*** Opening Source data ***

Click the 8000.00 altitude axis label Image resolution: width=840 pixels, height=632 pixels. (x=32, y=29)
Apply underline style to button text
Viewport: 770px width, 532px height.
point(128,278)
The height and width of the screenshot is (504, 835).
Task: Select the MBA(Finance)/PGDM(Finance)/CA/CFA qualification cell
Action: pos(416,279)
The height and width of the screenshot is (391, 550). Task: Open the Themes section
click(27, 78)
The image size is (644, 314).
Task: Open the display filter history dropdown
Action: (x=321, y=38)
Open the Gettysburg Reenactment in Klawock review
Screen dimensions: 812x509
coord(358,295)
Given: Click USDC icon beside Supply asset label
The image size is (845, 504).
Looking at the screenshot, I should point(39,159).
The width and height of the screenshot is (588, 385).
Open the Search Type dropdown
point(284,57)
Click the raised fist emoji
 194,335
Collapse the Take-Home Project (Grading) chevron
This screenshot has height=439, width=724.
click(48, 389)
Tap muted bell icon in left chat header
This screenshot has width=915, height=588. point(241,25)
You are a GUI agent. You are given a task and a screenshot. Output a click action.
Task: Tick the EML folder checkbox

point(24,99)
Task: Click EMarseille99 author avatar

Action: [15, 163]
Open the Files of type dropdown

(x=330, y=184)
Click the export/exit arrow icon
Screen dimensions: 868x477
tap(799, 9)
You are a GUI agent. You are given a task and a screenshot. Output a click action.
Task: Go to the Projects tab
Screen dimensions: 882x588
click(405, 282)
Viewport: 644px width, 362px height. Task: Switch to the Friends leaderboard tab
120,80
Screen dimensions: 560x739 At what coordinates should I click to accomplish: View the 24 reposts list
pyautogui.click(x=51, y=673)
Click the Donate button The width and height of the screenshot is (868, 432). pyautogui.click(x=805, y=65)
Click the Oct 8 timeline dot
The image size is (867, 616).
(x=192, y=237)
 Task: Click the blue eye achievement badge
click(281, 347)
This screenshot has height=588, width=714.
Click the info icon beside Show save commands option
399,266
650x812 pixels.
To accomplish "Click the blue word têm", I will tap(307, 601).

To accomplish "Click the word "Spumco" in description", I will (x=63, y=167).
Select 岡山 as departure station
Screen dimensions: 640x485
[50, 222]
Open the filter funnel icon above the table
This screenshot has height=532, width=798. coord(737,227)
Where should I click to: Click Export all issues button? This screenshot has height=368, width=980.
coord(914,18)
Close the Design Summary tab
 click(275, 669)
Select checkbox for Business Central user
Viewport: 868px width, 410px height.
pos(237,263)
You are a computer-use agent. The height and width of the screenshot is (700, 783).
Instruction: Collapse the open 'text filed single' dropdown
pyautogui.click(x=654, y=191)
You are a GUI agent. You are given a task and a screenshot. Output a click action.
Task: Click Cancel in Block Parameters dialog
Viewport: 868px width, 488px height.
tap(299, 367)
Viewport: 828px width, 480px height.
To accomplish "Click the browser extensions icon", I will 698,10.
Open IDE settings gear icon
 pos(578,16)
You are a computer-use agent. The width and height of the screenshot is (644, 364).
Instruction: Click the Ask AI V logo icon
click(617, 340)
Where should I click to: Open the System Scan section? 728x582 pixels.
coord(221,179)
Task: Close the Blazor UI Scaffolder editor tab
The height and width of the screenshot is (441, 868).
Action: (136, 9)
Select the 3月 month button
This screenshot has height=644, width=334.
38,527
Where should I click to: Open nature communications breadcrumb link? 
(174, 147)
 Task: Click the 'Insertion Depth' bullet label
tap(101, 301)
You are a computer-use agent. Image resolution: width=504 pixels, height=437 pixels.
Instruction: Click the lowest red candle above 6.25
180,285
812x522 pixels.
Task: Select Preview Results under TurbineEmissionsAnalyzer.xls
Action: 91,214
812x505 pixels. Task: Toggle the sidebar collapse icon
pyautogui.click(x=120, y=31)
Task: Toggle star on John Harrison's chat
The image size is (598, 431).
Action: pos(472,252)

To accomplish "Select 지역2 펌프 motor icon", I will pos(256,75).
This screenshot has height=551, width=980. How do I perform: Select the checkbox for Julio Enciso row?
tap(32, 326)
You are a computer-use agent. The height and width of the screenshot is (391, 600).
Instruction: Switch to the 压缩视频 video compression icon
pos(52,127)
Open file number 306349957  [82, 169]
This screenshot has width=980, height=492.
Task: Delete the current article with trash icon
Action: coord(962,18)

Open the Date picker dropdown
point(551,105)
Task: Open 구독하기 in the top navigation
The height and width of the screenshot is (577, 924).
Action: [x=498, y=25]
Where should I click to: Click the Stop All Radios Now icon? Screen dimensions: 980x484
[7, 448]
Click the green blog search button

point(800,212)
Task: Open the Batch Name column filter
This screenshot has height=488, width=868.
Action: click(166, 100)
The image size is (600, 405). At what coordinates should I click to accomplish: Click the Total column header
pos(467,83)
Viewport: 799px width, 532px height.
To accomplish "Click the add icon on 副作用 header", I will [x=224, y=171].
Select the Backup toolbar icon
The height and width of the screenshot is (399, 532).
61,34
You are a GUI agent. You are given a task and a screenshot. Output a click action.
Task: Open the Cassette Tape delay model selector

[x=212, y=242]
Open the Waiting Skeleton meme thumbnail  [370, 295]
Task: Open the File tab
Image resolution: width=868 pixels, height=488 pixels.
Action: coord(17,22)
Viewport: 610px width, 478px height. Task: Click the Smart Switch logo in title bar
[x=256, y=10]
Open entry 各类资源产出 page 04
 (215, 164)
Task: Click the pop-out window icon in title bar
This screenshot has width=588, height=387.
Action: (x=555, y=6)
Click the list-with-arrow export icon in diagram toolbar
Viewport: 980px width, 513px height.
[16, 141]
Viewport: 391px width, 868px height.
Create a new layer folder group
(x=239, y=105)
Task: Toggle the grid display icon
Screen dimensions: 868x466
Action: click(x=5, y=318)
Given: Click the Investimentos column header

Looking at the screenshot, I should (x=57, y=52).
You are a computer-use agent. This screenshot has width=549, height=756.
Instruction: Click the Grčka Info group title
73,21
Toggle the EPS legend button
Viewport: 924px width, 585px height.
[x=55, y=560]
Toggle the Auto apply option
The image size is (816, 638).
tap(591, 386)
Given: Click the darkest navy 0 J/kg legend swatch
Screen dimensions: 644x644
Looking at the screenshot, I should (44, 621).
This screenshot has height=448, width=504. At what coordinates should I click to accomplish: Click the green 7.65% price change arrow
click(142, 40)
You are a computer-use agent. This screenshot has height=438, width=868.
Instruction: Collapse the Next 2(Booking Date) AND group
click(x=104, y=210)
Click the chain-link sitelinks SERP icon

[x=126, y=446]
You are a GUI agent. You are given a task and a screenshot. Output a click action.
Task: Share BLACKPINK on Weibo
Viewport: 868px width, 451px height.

*** Closing Source data ***

◆ **Assignment**
Copy every line of the records above exactly.

◆ **Response area**
Click the 8000.00 altitude axis label Image resolution: width=840 pixels, height=632 pixels. (x=32, y=29)
Apply underline style to button text
Viewport: 770px width, 532px height.
point(128,278)
The height and width of the screenshot is (504, 835).
Task: Select the MBA(Finance)/PGDM(Finance)/CA/CFA qualification cell
Action: pos(416,279)
The height and width of the screenshot is (391, 550). Task: Open the Themes section
click(27, 78)
The image size is (644, 314).
Task: Open the display filter history dropdown
Action: (x=321, y=38)
Open the Gettysburg Reenactment in Klawock review
Screen dimensions: 812x509
coord(358,295)
Given: Click USDC icon beside Supply asset label
The image size is (845, 504).
Looking at the screenshot, I should point(39,159).
The width and height of the screenshot is (588, 385).
Open the Search Type dropdown
point(284,57)
Click the raised fist emoji
 194,335
Collapse the Take-Home Project (Grading) chevron
This screenshot has height=439, width=724.
click(48, 389)
Tap muted bell icon in left chat header
This screenshot has width=915, height=588. point(241,25)
You are a GUI agent. You are given a task and a screenshot. Output a click action.
Task: Tick the EML folder checkbox

point(24,99)
Task: Click EMarseille99 author avatar

Action: [15, 163]
Open the Files of type dropdown

(x=330, y=184)
Click the export/exit arrow icon
Screen dimensions: 868x477
tap(799, 9)
You are a GUI agent. You are given a task and a screenshot. Output a click action.
Task: Go to the Projects tab
Screen dimensions: 882x588
click(405, 282)
Viewport: 644px width, 362px height. Task: Switch to the Friends leaderboard tab
120,80
Screen dimensions: 560x739 At what coordinates should I click to accomplish: View the 24 reposts list
pyautogui.click(x=51, y=673)
Click the Donate button The width and height of the screenshot is (868, 432). pyautogui.click(x=805, y=65)
Click the Oct 8 timeline dot
The image size is (867, 616).
(x=192, y=237)
 Task: Click the blue eye achievement badge
click(281, 347)
This screenshot has height=588, width=714.
Click the info icon beside Show save commands option
399,266
650x812 pixels.
To accomplish "Click the blue word têm", I will tap(307, 601).

To accomplish "Click the word "Spumco" in description", I will (x=63, y=167).
Select 岡山 as departure station
Screen dimensions: 640x485
[50, 222]
Open the filter funnel icon above the table
This screenshot has height=532, width=798. coord(737,227)
Where should I click to: Click Export all issues button? This screenshot has height=368, width=980.
coord(914,18)
Close the Design Summary tab
 click(275, 669)
Select checkbox for Business Central user
Viewport: 868px width, 410px height.
pos(237,263)
You are a computer-use agent. The height and width of the screenshot is (700, 783).
Instruction: Collapse the open 'text filed single' dropdown
pyautogui.click(x=654, y=191)
You are a GUI agent. You are given a task and a screenshot. Output a click action.
Task: Click Cancel in Block Parameters dialog
Viewport: 868px width, 488px height.
tap(299, 367)
Viewport: 828px width, 480px height.
To accomplish "Click the browser extensions icon", I will 698,10.
Open IDE settings gear icon
 pos(578,16)
You are a computer-use agent. The width and height of the screenshot is (644, 364).
Instruction: Click the Ask AI V logo icon
click(617, 340)
Where should I click to: Open the System Scan section? 728x582 pixels.
coord(221,179)
Task: Close the Blazor UI Scaffolder editor tab
The height and width of the screenshot is (441, 868).
Action: (136, 9)
Select the 3月 month button
This screenshot has height=644, width=334.
38,527
Where should I click to: Open nature communications breadcrumb link? 
(174, 147)
 Task: Click the 'Insertion Depth' bullet label
tap(101, 301)
You are a computer-use agent. Image resolution: width=504 pixels, height=437 pixels.
Instruction: Click the lowest red candle above 6.25
180,285
812x522 pixels.
Task: Select Preview Results under TurbineEmissionsAnalyzer.xls
Action: 91,214
812x505 pixels. Task: Toggle the sidebar collapse icon
pyautogui.click(x=120, y=31)
Task: Toggle star on John Harrison's chat
The image size is (598, 431).
Action: pos(472,252)

To accomplish "Select 지역2 펌프 motor icon", I will pos(256,75).
This screenshot has height=551, width=980. How do I perform: Select the checkbox for Julio Enciso row?
tap(32, 326)
You are a computer-use agent. The height and width of the screenshot is (391, 600).
Instruction: Switch to the 压缩视频 video compression icon
pos(52,127)
Open file number 306349957  [82, 169]
This screenshot has width=980, height=492.
Task: Delete the current article with trash icon
Action: coord(962,18)

Open the Date picker dropdown
point(551,105)
Task: Open 구독하기 in the top navigation
The height and width of the screenshot is (577, 924).
Action: [x=498, y=25]
Where should I click to: Click the Stop All Radios Now icon? Screen dimensions: 980x484
[7, 448]
Click the green blog search button

point(800,212)
Task: Open the Batch Name column filter
This screenshot has height=488, width=868.
Action: click(166, 100)
The image size is (600, 405). At what coordinates should I click to accomplish: Click the Total column header
pos(467,83)
Viewport: 799px width, 532px height.
To accomplish "Click the add icon on 副作用 header", I will [x=224, y=171].
Select the Backup toolbar icon
The height and width of the screenshot is (399, 532).
61,34
You are a GUI agent. You are given a task and a screenshot. Output a click action.
Task: Open the Cassette Tape delay model selector

[x=212, y=242]
Open the Waiting Skeleton meme thumbnail  [370, 295]
Task: Open the File tab
Image resolution: width=868 pixels, height=488 pixels.
Action: coord(17,22)
Viewport: 610px width, 478px height. Task: Click the Smart Switch logo in title bar
[x=256, y=10]
Open entry 各类资源产出 page 04
 (215, 164)
Task: Click the pop-out window icon in title bar
This screenshot has width=588, height=387.
Action: (x=555, y=6)
Click the list-with-arrow export icon in diagram toolbar
Viewport: 980px width, 513px height.
[16, 141]
Viewport: 391px width, 868px height.
Create a new layer folder group
(x=239, y=105)
Task: Toggle the grid display icon
Screen dimensions: 868x466
Action: click(x=5, y=318)
Given: Click the Investimentos column header

Looking at the screenshot, I should (x=57, y=52).
You are a computer-use agent. This screenshot has width=549, height=756.
Instruction: Click the Grčka Info group title
73,21
Toggle the EPS legend button
Viewport: 924px width, 585px height.
[x=55, y=560]
Toggle the Auto apply option
The image size is (816, 638).
tap(591, 386)
Given: Click the darkest navy 0 J/kg legend swatch
Screen dimensions: 644x644
Looking at the screenshot, I should (44, 621).
This screenshot has height=448, width=504. At what coordinates should I click to accomplish: Click the green 7.65% price change arrow
click(142, 40)
You are a computer-use agent. This screenshot has height=438, width=868.
Instruction: Collapse the Next 2(Booking Date) AND group
click(x=104, y=210)
Click the chain-link sitelinks SERP icon

[x=126, y=446]
You are a GUI agent. You are given a task and a screenshot. Output a click action.
Task: Share BLACKPINK on Weibo
Viewport: 868px width, 451px height.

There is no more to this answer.